I could tell from the start that the run was going to go well--my legs felt fine, and I just naturally settled into the right HR. I didn't look at my pace at all, and I only looked at my HR occasionally, because when I'm not feeling like the undead, I pretty much know how to run by effort. The only challenges were that a) it was hot and sunny by this point, and there's very little shade on this course, and b) we were so spread out that it was like 400 meters between every person I passed. But I was just so freaking chipper. I joked with people I passed, I did a little cabbage patching when I got to the covered bridge dance club, and I just kept focusing on the next person I could see in the distance. I was a little confused about how the course ended, and if there was a 6-mile marker I missed it, but I felt good enough to pick it up in the last couple miles. I sort of wish the people who were right ahead of me in the overall standings at the end had been actually right ahead of me, instead of way ahead of me since they started in earlier waves. I definitely had something left at the end physically, although mentally I was ready to be done--this is just kind of a long run for me. I ended up running 55:45, which is about 7:45 average (though my pace varied a lot, according to my splits, based on the topography), and good for 25th on the run.

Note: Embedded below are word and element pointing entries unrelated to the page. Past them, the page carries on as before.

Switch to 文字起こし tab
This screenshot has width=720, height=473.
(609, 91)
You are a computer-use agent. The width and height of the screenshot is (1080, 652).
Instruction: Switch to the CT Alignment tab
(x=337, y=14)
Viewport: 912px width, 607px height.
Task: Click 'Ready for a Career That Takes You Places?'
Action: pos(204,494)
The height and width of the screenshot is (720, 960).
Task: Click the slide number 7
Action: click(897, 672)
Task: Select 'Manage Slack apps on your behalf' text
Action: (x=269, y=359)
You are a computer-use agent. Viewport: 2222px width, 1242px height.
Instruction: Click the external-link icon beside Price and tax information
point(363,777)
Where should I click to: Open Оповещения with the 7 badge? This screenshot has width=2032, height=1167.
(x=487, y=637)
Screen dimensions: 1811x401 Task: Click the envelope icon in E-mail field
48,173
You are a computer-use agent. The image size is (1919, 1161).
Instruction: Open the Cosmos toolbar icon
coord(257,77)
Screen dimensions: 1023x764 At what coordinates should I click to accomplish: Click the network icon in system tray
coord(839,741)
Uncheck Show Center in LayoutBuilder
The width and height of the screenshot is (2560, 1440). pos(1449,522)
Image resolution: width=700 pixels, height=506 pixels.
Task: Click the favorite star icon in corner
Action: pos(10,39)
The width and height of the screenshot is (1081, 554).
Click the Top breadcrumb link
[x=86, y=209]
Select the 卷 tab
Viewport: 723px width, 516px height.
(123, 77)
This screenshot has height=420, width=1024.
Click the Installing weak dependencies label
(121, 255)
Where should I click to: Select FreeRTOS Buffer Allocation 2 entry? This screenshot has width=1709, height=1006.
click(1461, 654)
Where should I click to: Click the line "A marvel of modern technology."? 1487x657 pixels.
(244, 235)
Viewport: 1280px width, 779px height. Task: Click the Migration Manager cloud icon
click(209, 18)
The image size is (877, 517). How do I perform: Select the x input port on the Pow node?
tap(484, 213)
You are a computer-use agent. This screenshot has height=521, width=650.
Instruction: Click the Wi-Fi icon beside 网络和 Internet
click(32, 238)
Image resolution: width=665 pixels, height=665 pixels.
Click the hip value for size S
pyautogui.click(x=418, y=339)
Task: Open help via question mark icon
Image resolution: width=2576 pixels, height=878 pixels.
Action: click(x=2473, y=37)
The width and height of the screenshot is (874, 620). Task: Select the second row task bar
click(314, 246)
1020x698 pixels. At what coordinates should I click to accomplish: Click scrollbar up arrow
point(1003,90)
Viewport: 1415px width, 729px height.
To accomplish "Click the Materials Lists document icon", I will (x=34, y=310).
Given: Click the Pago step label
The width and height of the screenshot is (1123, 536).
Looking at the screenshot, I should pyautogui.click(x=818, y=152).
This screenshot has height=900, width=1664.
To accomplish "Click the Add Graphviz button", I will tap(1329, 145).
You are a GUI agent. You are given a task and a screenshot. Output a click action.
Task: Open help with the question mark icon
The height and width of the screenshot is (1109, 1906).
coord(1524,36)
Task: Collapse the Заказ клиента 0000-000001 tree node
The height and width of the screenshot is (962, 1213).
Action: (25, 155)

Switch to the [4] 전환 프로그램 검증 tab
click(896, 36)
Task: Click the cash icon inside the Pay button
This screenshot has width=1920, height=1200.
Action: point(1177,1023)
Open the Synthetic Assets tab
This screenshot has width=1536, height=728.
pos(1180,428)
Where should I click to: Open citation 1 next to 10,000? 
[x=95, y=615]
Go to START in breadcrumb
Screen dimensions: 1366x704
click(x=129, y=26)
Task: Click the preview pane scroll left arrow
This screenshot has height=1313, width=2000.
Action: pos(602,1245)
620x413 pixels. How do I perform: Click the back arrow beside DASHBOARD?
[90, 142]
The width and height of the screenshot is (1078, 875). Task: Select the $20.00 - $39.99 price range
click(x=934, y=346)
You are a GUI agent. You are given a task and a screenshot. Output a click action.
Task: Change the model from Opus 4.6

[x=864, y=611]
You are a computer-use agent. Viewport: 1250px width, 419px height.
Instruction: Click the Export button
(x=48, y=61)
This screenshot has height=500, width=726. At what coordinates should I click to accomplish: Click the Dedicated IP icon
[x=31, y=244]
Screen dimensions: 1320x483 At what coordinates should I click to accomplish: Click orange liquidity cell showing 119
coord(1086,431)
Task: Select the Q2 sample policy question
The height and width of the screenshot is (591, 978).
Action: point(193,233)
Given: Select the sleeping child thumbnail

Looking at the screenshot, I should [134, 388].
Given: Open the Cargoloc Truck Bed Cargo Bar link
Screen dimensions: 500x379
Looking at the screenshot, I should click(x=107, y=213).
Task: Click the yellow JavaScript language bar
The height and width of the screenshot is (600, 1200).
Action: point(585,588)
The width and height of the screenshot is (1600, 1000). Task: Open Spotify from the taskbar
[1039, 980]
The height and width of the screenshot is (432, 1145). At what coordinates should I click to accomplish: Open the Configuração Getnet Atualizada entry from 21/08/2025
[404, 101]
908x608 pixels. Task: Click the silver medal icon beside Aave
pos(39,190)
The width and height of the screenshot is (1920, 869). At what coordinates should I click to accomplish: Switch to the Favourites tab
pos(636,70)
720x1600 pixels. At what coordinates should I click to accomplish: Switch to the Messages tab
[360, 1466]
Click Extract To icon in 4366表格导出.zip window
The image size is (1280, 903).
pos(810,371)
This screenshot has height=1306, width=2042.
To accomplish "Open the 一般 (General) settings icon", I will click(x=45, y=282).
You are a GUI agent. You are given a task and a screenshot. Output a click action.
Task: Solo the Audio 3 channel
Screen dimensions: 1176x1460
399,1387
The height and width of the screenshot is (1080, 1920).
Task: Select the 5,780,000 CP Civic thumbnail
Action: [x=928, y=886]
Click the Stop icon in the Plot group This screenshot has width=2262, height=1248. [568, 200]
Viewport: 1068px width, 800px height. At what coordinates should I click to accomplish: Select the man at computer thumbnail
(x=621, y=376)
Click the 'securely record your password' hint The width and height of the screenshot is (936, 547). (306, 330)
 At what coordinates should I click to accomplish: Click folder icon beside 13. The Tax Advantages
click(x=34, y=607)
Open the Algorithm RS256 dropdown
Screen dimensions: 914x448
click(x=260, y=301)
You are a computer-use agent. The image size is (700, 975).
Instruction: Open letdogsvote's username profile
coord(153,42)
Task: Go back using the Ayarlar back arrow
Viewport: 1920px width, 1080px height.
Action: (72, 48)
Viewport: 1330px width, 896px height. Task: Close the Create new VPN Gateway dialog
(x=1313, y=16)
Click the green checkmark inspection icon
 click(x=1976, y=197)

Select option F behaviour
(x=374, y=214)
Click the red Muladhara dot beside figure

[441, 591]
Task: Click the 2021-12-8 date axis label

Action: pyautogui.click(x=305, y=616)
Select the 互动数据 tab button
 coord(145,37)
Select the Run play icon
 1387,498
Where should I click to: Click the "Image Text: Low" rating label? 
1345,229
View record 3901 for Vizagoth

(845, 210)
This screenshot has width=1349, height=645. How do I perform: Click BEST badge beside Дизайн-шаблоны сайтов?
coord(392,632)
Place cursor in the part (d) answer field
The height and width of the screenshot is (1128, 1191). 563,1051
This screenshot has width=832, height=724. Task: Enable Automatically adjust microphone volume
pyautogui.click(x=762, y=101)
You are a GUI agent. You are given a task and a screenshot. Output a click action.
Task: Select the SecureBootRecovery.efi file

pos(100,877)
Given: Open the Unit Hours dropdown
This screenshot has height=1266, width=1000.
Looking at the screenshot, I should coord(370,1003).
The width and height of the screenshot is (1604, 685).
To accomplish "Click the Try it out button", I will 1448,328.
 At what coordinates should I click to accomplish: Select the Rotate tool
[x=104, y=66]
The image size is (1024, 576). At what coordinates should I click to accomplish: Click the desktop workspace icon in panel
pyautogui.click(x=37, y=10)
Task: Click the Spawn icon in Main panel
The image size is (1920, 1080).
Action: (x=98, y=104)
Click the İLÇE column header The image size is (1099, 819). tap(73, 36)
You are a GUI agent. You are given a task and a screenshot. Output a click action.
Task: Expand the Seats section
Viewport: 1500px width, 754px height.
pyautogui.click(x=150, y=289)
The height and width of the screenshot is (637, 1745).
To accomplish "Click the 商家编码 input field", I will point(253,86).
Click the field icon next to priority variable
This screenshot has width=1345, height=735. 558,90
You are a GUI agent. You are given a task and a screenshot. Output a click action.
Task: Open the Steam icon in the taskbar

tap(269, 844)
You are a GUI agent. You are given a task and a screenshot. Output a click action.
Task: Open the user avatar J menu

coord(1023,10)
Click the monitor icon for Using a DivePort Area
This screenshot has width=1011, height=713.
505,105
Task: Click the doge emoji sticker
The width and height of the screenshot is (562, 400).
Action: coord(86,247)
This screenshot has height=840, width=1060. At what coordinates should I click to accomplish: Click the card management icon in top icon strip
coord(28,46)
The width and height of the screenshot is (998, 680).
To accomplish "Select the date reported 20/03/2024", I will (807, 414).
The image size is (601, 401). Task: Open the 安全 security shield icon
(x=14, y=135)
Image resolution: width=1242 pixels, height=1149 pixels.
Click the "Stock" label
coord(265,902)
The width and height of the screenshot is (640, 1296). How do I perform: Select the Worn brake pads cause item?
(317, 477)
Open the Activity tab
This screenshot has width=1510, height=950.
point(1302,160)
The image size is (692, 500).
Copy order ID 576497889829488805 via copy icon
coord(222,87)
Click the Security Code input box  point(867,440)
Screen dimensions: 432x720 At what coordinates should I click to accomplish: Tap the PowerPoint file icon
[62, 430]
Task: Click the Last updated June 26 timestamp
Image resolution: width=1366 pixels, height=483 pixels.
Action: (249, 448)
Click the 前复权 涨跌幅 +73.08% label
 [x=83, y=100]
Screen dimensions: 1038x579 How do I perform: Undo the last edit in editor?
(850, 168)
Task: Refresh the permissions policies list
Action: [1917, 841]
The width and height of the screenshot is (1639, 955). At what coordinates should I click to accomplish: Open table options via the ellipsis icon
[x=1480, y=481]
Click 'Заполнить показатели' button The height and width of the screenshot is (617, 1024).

Overall I finished in 33rd place, 2nd in my age group, which I was really psyched about until I realized there were only 3 of us in the 40-44 division. This was a really small race--more people did the sprint, and definitely fewer women opted for the olympic. But the good news is that my team swept our AG. Go us.
We ended up 2nd in the state club championship, losing to another local team that is ginormous. Here is our 2nd place trophy, stunningly displayed on the faux mosaic stool my daughter painted at camp last week:
I really, really wanted to beat that other team--they're just kind of a juggernaut. After the race I started shamelessly recruiting new team members for next year, because basically we just lost on participation. But our uniforms are better looking, so that's kind of a moral victory.